### [Try it]
Retype the entries below exactly, and keep every picture out of your version.

[Records drawn from a dataset]
▬▬▬
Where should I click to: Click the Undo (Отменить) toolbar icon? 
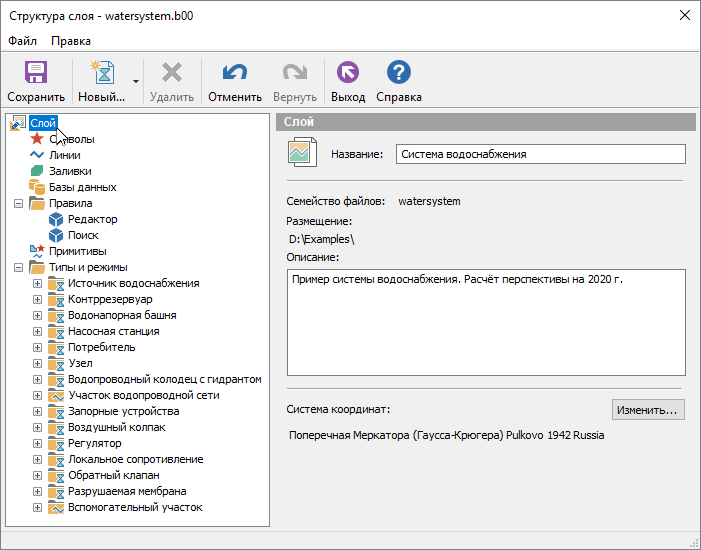click(234, 73)
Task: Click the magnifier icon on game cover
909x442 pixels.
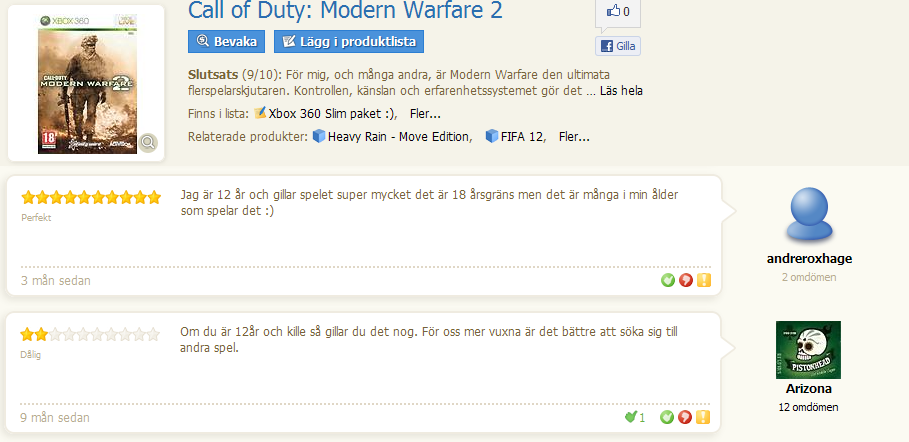Action: point(148,143)
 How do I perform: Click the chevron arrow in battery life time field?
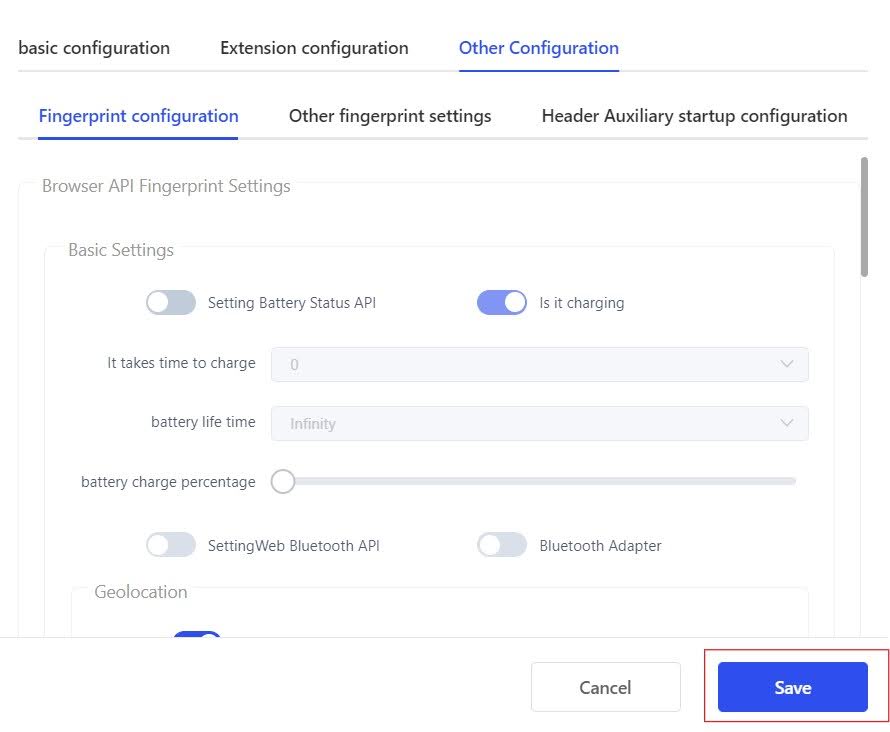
▬▬▬
### [Answer for this exercise]
Where should I click to: Click the Undo (Отменить) toolbar icon? 
click(234, 73)
Task: Click the magnifier icon on game cover
909x442 pixels.
Action: point(148,143)
 How do I perform: Click the chevron arrow in battery life time field?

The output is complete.